< 1 Corinthiërs 13 >

1 Al spreek ik de talen van mensen en engelen, Maar ik heb de liefde niet: Ik ben een rinkelend bekken, Of een rammelend cymbaal.
If I speak with the tongues of men and of messengers, and do not have love, I have become sounding brass, or a clanging cymbal;
2 Al heb ik de gave der profetie, Al bezit ik alle geheimen en kennis, Al heb ik het volle geloof, dat bergen verzet: Zonder liefde ben ik niets.
and if I have prophecy, and know all the secrets, and all the knowledge, and if I have all faith, so as to remove mountains, and do not have love, I am nothing;
3 Al schenk ik weg al wat ik heb, Al geef ik mijn lichaam, om mij te laten verbranden: Zo ik de liefde niet heb, Het dient mij tot niets.
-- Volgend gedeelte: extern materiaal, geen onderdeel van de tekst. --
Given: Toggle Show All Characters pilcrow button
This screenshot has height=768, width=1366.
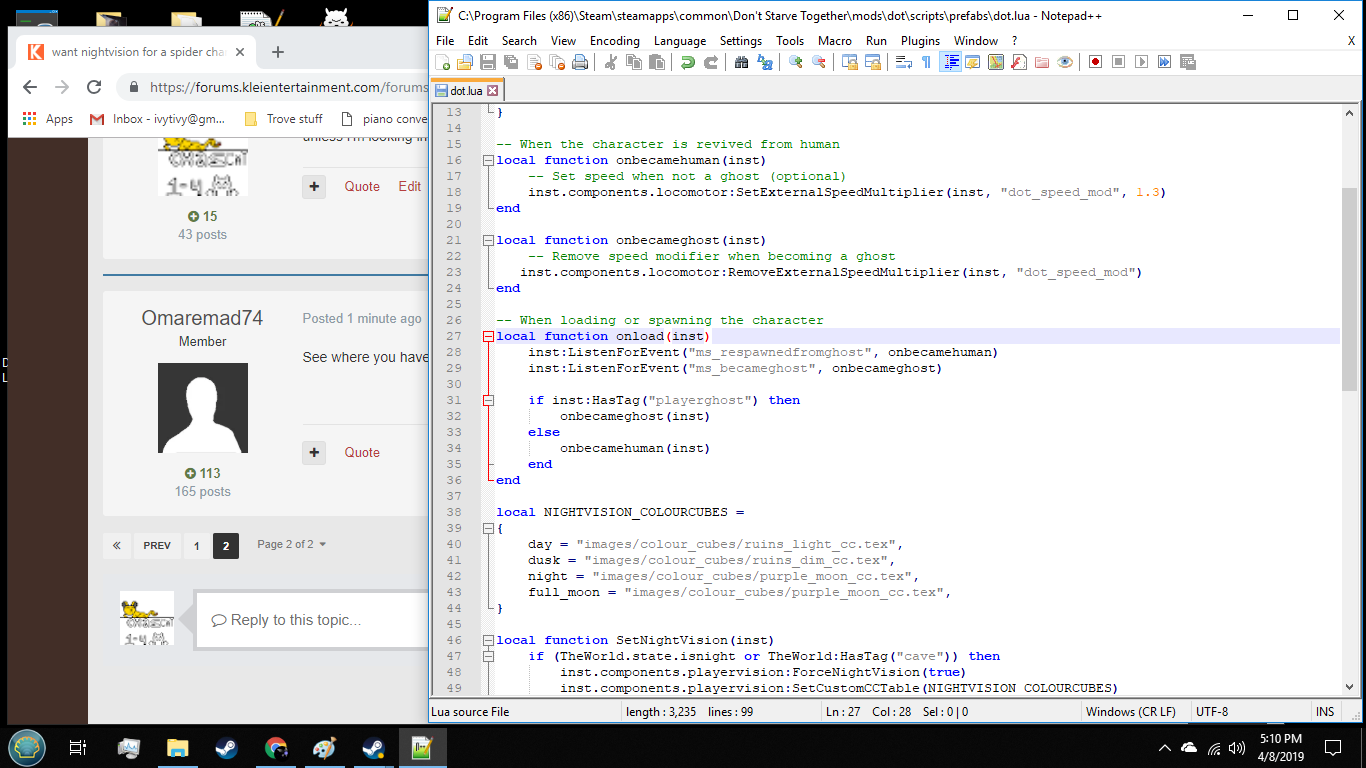Looking at the screenshot, I should coord(926,62).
and if I give away all my goods to feed others, and if I give up my body that I may be burned, and do not have love, I am profited nothing.
4 De liefde is geduldig, De liefde is goedertieren, De liefde is niet afgunstig, Niet pronkzuchtig, niet verwaand.
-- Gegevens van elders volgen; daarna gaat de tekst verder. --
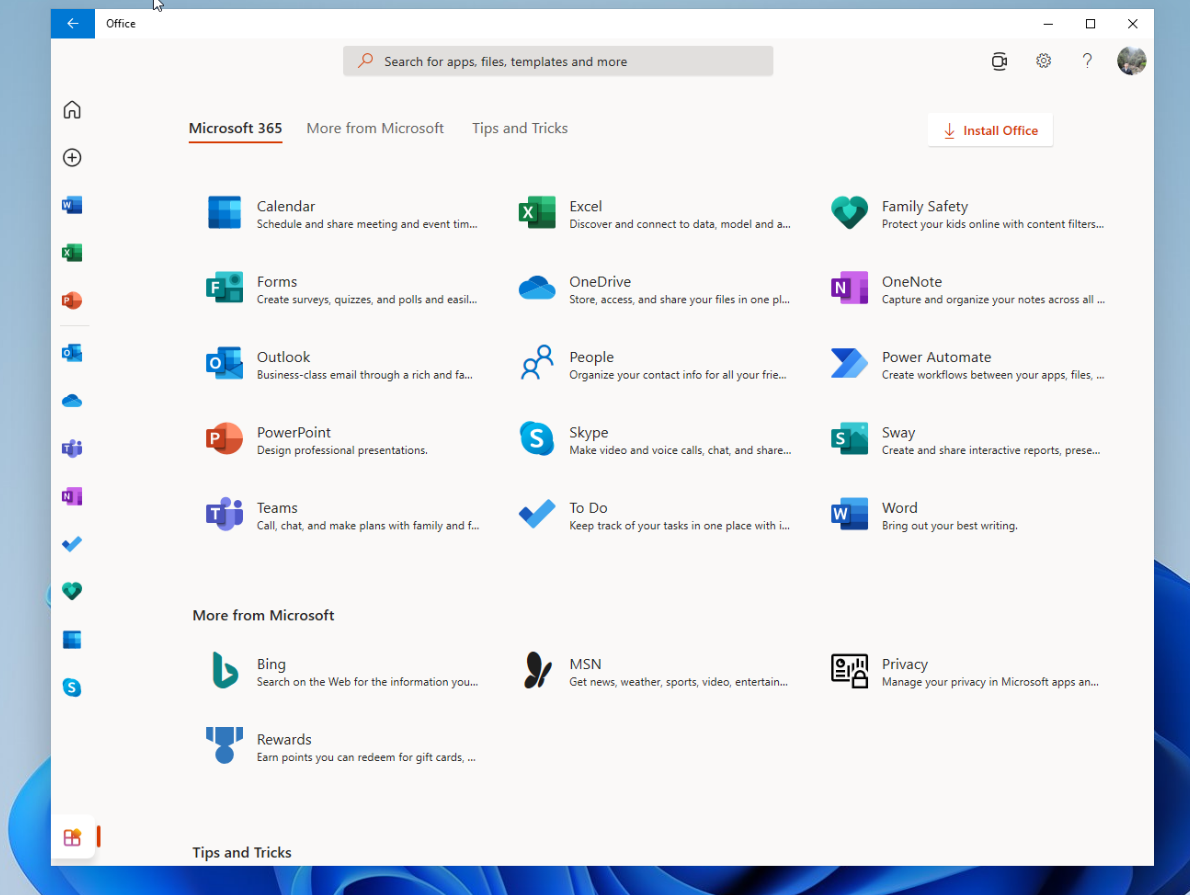Open Skype from the left sidebar
Viewport: 1190px width, 895px height.
coord(72,687)
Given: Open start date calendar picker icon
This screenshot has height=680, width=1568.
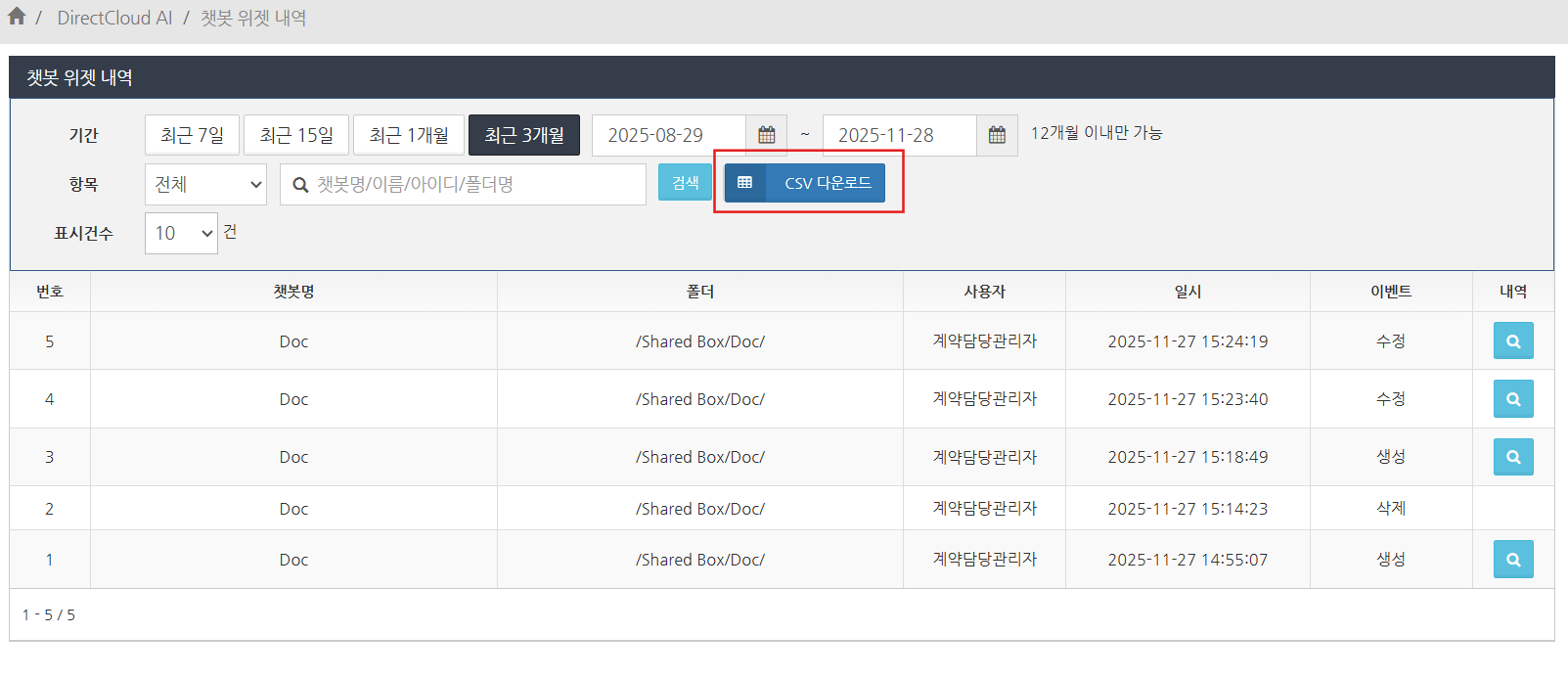Looking at the screenshot, I should pyautogui.click(x=767, y=135).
Love is long-suffering, it is kind, love does not envy, love does not vaunt itself, is not puffed up,
5 Zij handelt niet onedel, En zoekt zichzelve niet, Zij laat zich niet verbitteren, En rekent het kwade niet aan.
does not act unseemly, does not seek its own things, is not provoked, does not impute evil,
6 Over onrecht is zij niet blijde, Maar over de waarheid verheugd.
[does] not rejoice over unrighteousness, and rejoices with the truth;
7 Alles bedekt zij, alles gelooft zij, Alles hoopt zij, alles duldt zij.
it bears all things, it believes all, it hopes all, it endures all.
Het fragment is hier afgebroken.